# 22 long attempt



## jagermelifter (Feb 12, 2015)

day 1. de rim a custom tank i got from a fellow member, hardscape and plant planing.




























thanks to bobsid for donating some hc 

Sent from my iPhone using Tapatalk


----------



## rich16 (Mar 25, 2011)

Nice. I like the looks of the long tanks. What are you thinking of stocking it with?


----------



## Bobsidd (Dec 28, 2012)

You're welcome, mate. Looking forward to seeing how it turns out.


----------



## jagermelifter (Feb 12, 2015)

rich16 said:


> Nice. I like the looks of the long tanks. What are you thinking of stocking it with?


ima move my 8 cpds and got 15 ember tetras. thinkin of getting more ember and lots of crs.

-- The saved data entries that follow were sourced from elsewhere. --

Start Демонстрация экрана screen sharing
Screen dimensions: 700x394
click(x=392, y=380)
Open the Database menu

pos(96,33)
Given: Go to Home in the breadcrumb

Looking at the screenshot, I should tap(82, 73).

Sent from my iPhone using Tapatalk


----------



## jagermelifter (Feb 12, 2015)

day 2, still cloudy but no amonia coz i re used my old amazonia from the other tank i tore down

Sent from my iPhone using Tapatalk


----------



## Jousters (Jan 16, 2014)

Nice start.What lighting are you using?Co2?


----------



## jagermelifter (Feb 12, 2015)

Jousters said:


> Nice start.What lighting are you using?Co2?


thanks! im running 2 current leds, one in the back is planted +, front one is planted + pro 24/7. im just using the fluval left overs i have from my other tank for c02. still tryina figure out my setup for the eheim ecco pro till my lili pipes come in.

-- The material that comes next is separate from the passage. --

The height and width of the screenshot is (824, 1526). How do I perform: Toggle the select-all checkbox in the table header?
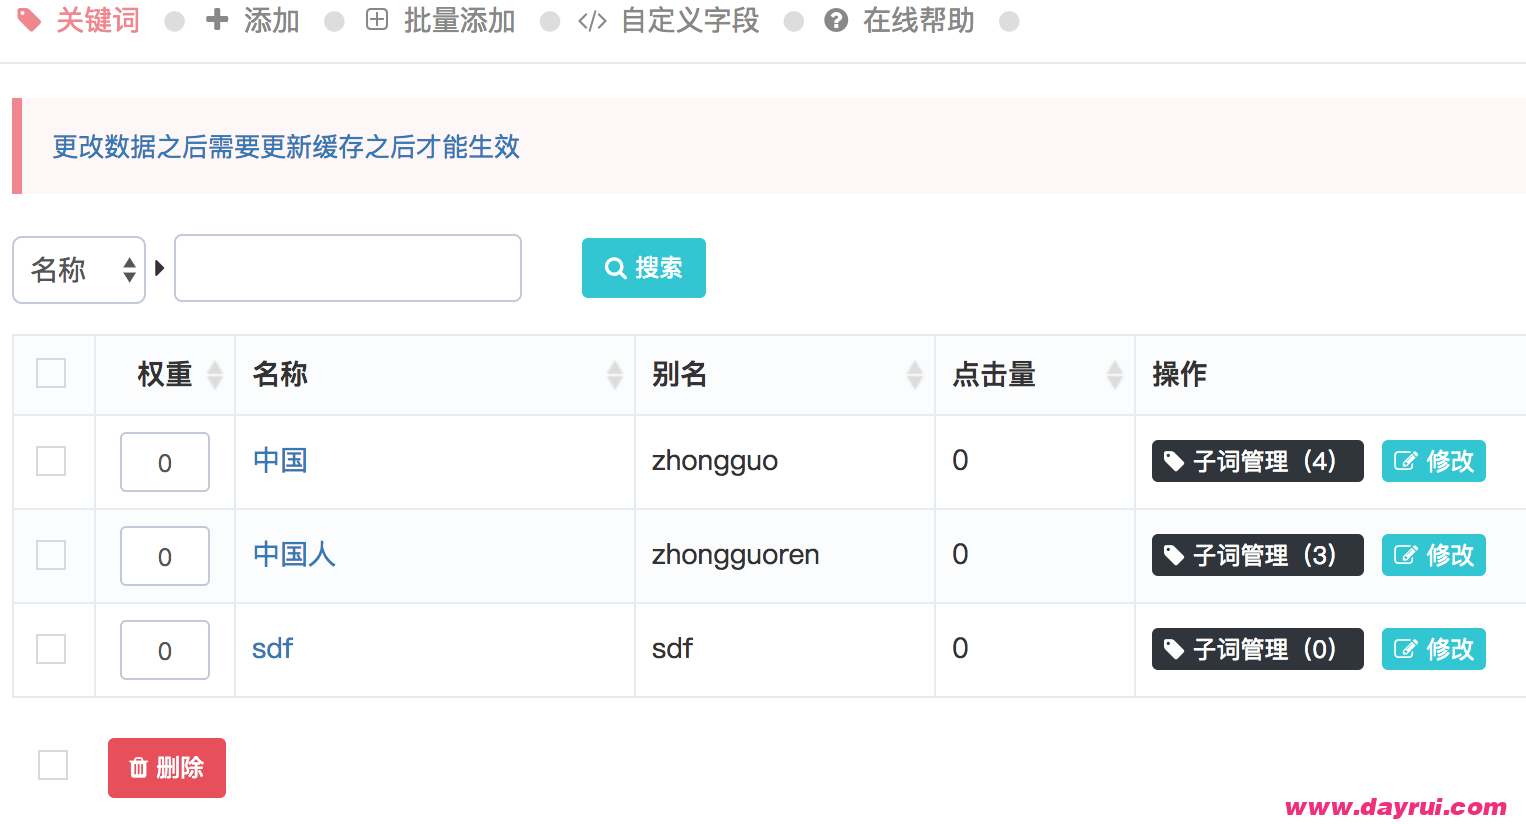(51, 373)

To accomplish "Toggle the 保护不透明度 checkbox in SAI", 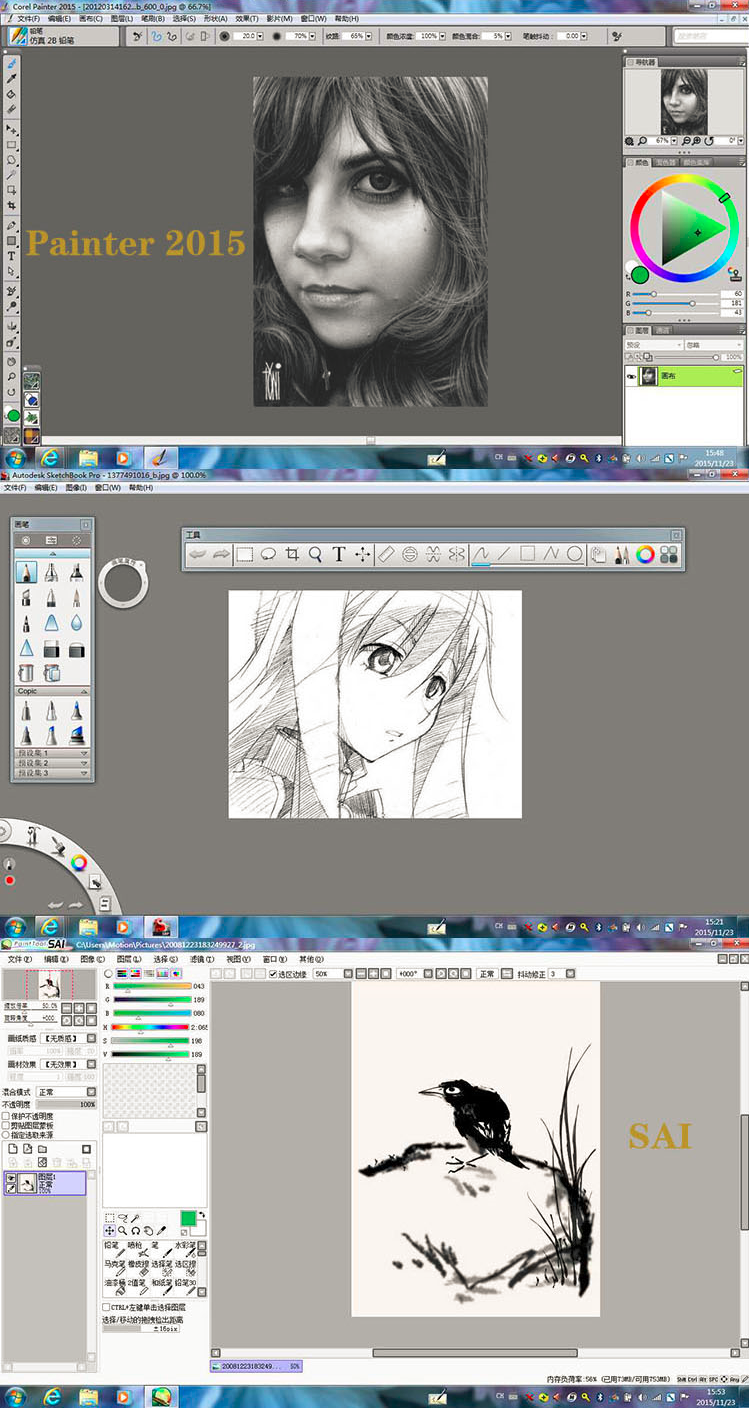I will (x=6, y=1116).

Sent from my iPhone using Tapatalk


----------



## Reckon (Jul 25, 2012)

Nice work on planting! Looks lush already.


----------



## jagermelifter (Feb 12, 2015)

Reckon said:


> Nice work on planting! Looks lush already.

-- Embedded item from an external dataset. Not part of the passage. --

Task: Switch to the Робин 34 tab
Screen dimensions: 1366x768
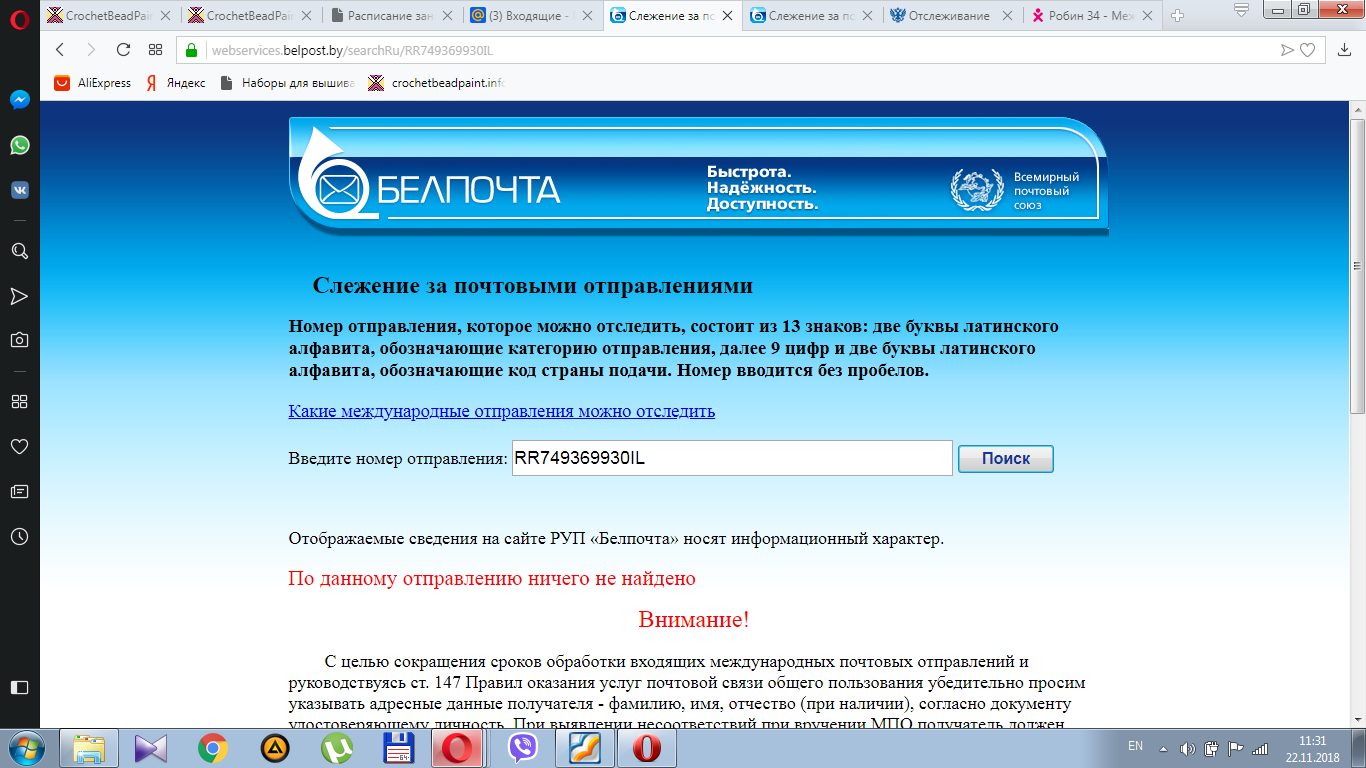Action: click(x=1092, y=16)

thanks man! but its just an illusion, still looks pretty empty in person. cant wait till my bacopa bonsai and hemianthus m fills up the background!

Sent from my iPhone using Tapatalk


----------



## seed (Aug 31, 2010)

Nice pieces of driftwood. Did you get them anywhere in particular?


----------



## effox (Apr 21, 2010)

"attempt"  Looking great already, can't wait to see pics of it filling in!


----------



## jagermelifter (Feb 12, 2015)

seed said:


> Nice pieces of driftwood. Did you get them anywhere in particular?


i got those pieces from diff places, they used to be in my 20 tall stacked high up. prolly at least over a month of piecing together.

Sent from my iPhone using Tapatalk


----------



## jagermelifter (Feb 12, 2015)

effox said:


> "attempt"  Looking great already, can't wait to see pics of it filling in!


thanks bro, me too! ive never tried hc and monte carlo before so well see.

Sent from my iPhone using Tapatalk


----------



## jagermelifter (Feb 12, 2015)

day 8 update. watar parameters are on point, except that its not that clear. and the most annoying film on the water surface is back. i sprayed h202 and just waiting to see if its gona help.

Sent from my iPhone using Tapatalk


----------



## jagermelifter (Feb 12, 2015)

this fish is waay too cute!

Sent from my iPhone using Tapatalk


----------



## jagermelifter (Feb 12, 2015)

day 14 update

lots of new plants in from last week. still deciding if i should pull the monte carlo mix out and just go full hc. or let it carpet and see how it looks. what to do?



















Sent from my iPhone using Tapatalk


----------



## jagermelifter (Feb 12, 2015)

i have some anubias petite melting issue, but its just 2 plant beside each other. the rest are doing fine. maybe its from too much light? change of hardness? too close to c02 diffuser so ph is slightly unstable? any experience from this guys?


Sent from my iPhone using Tapatalk


----------



## jagermelifter (Feb 12, 2015)

and i think my hc has some c02 deficiency issues coz its not growing like how its supposed to? i heard plants will pearl but it doesnt mean they have all their nutrient requirements? its coz of lighting?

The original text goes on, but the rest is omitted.